The Oberon System is a modular single user single process multitasking operating system developed in the late 1980s at ETH Zürich using the Oberon programming language. It has an unconventional visual text-based user interface (TUI, see also below in Section 2 User Interface) for activating commands, which was very innovative at that time.

The Oberon operating system was originally developed as part of the NS32032-based Ceres workstation project. It was written almost entirely (and since the 2013 edition, now is described entirely) in the Oberon programming language . The basic system was designed and implemented by Niklaus Wirth and Jürg Gutknecht and its design and implementation is fully documented in their book "Project Oberon". The user Interface and programmers reference is found in Martin Reiser's book "The Oberon System". It was later extended and ported to other hardware by a team at ETH-Zürich and there was recognition in popular magazines.
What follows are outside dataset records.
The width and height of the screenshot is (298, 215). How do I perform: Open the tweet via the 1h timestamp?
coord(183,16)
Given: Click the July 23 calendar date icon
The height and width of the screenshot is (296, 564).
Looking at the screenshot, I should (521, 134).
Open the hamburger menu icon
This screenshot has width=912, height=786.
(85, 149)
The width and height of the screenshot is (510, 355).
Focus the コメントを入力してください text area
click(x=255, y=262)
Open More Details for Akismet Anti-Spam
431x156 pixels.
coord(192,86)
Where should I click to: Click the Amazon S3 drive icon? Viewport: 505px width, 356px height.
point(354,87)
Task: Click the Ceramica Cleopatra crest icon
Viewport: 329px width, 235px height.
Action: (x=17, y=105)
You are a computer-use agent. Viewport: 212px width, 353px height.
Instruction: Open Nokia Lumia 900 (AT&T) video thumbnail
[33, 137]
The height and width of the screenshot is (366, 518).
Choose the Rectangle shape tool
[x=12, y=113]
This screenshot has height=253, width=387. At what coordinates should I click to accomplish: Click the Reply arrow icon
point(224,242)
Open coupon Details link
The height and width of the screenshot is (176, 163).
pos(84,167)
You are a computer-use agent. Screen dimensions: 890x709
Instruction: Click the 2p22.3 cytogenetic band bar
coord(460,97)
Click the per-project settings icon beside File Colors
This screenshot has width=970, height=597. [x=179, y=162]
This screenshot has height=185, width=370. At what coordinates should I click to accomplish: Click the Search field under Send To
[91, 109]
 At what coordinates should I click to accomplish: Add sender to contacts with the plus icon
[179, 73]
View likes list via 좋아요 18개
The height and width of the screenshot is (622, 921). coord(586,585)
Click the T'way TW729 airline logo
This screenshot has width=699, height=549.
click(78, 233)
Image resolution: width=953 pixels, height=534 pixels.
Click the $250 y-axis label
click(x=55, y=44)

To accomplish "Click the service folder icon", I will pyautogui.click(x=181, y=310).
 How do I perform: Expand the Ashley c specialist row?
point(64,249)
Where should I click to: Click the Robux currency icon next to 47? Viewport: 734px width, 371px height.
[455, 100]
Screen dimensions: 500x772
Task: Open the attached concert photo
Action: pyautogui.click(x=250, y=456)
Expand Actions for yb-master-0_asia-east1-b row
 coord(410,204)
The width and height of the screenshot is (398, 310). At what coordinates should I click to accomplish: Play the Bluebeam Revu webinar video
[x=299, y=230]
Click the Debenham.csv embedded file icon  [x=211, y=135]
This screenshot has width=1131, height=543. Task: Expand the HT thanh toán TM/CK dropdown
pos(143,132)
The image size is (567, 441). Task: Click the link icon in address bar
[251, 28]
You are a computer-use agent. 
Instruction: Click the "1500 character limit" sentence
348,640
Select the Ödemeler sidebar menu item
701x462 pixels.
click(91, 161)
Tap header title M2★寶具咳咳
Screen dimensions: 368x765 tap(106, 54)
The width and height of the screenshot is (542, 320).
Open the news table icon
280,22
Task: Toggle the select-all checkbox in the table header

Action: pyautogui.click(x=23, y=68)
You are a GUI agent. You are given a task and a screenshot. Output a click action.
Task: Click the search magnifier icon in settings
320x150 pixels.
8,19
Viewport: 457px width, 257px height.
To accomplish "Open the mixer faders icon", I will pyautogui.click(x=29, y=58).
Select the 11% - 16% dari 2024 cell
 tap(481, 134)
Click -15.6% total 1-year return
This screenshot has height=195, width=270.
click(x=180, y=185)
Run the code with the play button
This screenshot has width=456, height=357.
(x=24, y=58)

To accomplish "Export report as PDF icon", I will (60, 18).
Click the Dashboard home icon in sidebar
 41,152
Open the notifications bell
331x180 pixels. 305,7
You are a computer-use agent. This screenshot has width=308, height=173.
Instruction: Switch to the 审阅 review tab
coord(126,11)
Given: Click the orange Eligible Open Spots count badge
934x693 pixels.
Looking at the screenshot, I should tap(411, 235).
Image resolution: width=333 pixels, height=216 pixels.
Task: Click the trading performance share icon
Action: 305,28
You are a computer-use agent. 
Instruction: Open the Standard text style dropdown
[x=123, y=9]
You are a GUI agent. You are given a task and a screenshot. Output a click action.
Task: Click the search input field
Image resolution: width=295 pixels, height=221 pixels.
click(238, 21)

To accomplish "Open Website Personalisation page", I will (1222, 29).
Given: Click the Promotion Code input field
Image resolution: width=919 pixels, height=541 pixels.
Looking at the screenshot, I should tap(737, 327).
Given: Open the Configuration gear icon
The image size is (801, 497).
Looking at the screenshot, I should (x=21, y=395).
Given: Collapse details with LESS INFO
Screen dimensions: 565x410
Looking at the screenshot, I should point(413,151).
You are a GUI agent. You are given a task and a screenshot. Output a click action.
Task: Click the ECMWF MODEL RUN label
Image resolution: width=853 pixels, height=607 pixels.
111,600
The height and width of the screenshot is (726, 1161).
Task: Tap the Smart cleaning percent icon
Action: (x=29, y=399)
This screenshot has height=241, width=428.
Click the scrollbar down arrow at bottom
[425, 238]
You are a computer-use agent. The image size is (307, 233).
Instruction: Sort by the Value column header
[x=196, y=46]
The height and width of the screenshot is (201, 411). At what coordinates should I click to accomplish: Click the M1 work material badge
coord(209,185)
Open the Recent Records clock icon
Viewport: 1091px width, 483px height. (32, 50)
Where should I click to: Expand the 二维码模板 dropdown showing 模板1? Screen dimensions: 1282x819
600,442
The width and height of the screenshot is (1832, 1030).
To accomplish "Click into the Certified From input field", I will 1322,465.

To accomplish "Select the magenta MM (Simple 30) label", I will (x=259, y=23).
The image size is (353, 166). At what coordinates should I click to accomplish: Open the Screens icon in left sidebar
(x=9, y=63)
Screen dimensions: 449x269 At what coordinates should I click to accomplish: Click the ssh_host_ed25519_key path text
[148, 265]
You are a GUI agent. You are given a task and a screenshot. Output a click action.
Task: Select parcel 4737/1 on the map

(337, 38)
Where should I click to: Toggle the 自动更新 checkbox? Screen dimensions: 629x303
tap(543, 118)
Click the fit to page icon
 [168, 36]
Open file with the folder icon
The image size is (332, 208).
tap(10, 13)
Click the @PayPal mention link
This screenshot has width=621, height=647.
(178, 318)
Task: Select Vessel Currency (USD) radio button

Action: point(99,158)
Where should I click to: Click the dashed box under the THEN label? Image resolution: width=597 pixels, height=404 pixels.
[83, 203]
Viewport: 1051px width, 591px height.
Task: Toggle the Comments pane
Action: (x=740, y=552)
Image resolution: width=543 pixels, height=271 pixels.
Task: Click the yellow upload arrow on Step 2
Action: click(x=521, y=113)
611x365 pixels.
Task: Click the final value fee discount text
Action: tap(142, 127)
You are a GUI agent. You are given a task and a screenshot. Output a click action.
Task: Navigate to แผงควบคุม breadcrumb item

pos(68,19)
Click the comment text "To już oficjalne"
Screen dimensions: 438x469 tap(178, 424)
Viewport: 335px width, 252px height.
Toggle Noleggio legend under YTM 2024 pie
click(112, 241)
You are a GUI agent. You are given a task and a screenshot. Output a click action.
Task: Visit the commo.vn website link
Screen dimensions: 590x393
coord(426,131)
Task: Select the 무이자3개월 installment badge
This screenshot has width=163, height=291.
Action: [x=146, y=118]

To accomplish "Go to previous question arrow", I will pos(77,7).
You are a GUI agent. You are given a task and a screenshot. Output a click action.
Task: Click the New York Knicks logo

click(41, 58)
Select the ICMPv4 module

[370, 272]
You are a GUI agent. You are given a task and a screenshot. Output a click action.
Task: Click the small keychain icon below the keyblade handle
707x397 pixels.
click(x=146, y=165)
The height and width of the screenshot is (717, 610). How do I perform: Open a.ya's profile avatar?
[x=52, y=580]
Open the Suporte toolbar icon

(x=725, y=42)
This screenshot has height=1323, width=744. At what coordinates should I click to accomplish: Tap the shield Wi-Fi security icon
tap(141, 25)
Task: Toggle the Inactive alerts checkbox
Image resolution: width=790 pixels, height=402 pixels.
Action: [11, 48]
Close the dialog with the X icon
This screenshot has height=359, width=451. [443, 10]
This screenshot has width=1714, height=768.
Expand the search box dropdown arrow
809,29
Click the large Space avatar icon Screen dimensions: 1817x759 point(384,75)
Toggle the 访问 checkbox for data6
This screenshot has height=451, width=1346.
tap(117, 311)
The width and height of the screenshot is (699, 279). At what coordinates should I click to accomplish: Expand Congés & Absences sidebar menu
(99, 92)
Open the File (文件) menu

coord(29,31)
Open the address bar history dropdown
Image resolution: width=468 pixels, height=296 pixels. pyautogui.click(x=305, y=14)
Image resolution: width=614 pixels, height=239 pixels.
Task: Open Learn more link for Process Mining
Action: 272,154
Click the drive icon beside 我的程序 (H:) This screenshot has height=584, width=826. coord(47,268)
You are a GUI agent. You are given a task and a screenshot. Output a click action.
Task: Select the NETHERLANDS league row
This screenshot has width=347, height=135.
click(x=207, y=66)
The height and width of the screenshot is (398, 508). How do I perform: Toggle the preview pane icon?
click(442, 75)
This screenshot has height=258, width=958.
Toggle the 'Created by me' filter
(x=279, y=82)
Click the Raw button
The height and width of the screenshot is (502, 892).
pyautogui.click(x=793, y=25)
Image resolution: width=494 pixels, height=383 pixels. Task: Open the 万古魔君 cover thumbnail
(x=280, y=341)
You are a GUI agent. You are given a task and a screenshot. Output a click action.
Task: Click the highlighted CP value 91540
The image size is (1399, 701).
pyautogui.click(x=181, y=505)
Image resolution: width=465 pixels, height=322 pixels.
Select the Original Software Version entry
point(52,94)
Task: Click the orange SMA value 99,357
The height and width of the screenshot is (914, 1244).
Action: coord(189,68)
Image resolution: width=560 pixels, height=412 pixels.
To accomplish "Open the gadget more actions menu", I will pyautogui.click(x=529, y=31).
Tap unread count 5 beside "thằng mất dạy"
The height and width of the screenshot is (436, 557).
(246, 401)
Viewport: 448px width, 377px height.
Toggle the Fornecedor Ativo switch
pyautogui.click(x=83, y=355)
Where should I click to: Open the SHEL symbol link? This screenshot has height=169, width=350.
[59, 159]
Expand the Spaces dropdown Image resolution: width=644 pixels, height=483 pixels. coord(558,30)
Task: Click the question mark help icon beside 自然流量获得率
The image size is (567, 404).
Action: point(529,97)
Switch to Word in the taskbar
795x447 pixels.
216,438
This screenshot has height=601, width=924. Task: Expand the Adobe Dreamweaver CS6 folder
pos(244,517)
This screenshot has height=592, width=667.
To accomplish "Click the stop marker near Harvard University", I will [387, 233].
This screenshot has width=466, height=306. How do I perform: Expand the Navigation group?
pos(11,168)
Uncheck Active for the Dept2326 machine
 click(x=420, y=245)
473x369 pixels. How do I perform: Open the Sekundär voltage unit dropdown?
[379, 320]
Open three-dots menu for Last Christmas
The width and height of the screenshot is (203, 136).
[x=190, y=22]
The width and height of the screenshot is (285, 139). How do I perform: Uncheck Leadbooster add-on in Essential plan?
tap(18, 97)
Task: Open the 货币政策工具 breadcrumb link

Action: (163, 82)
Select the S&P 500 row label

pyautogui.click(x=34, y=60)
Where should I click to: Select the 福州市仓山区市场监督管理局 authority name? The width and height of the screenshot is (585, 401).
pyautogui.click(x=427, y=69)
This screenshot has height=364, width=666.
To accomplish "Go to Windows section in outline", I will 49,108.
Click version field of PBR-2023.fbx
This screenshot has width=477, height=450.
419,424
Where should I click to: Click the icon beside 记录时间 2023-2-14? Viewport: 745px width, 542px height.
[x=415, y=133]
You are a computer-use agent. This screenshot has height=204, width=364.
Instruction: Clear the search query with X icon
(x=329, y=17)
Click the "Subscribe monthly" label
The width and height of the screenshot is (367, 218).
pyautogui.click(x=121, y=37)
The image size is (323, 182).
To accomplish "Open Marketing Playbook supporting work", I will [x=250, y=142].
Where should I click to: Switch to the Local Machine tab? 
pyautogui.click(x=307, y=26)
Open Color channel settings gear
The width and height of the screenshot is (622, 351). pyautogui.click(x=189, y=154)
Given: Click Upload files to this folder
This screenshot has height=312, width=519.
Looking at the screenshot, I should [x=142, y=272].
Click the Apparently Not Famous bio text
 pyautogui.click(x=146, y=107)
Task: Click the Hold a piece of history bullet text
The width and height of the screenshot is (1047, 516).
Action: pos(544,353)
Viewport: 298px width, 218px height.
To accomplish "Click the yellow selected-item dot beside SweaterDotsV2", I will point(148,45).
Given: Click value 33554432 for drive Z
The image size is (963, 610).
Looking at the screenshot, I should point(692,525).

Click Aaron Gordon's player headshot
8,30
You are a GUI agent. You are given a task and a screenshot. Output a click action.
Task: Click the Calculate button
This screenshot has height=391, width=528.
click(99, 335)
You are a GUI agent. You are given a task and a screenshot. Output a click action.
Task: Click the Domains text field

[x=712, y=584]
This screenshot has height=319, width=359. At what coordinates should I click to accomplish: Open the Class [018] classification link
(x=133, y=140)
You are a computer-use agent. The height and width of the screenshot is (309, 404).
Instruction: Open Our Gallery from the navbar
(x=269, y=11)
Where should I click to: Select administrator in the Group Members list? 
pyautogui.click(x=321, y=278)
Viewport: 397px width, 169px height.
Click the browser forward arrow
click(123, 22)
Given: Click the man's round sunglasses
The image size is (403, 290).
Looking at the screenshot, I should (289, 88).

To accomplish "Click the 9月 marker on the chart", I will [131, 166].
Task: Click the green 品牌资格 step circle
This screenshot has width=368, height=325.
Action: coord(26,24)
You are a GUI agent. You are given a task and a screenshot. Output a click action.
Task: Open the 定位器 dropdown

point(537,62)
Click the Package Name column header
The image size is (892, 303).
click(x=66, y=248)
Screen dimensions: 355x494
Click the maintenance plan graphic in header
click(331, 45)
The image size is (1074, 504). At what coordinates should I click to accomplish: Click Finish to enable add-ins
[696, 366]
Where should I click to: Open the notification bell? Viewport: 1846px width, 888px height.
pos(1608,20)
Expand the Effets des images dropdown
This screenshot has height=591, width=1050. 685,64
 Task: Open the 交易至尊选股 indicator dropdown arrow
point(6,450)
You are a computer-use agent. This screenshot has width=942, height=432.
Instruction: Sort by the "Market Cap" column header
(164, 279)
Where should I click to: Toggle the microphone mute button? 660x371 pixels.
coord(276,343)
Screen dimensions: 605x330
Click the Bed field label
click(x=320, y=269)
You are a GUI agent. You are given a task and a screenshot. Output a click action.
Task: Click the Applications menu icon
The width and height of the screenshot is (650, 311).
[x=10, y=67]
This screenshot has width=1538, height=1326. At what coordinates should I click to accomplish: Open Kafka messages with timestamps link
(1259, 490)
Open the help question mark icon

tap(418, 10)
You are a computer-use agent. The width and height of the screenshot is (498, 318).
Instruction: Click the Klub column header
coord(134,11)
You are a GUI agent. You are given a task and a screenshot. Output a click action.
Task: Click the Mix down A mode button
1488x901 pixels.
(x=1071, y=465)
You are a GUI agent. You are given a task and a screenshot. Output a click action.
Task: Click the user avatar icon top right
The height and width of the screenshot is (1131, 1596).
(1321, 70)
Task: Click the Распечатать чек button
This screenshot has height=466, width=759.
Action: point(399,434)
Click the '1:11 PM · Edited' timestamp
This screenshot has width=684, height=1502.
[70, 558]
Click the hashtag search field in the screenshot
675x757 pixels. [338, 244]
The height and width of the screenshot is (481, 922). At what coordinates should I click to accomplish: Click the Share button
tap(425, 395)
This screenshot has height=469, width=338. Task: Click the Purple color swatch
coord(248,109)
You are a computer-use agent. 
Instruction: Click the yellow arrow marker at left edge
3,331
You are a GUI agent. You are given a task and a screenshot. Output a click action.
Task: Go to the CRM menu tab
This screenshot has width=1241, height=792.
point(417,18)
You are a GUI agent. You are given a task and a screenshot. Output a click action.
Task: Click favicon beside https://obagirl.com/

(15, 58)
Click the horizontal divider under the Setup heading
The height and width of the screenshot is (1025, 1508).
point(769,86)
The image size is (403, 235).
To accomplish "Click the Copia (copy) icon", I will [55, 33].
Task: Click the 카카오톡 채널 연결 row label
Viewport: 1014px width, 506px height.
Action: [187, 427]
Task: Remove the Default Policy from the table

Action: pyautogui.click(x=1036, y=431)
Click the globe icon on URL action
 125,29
Wirth and Gutknecht (although being active Computer Science professors) referred to themselves as 'part-time programmers' in the book 'Project Oberon'. In late 2013, a couple of months before his 80th birthday, Niklaus Wirth published a second edition of Project Oberon. It details the implementation of the Oberon System using a RISC CPU of his own design realized on a Xilinx FPGA board. It was presented at the symposium organized for his 80th birthday at ETHZ.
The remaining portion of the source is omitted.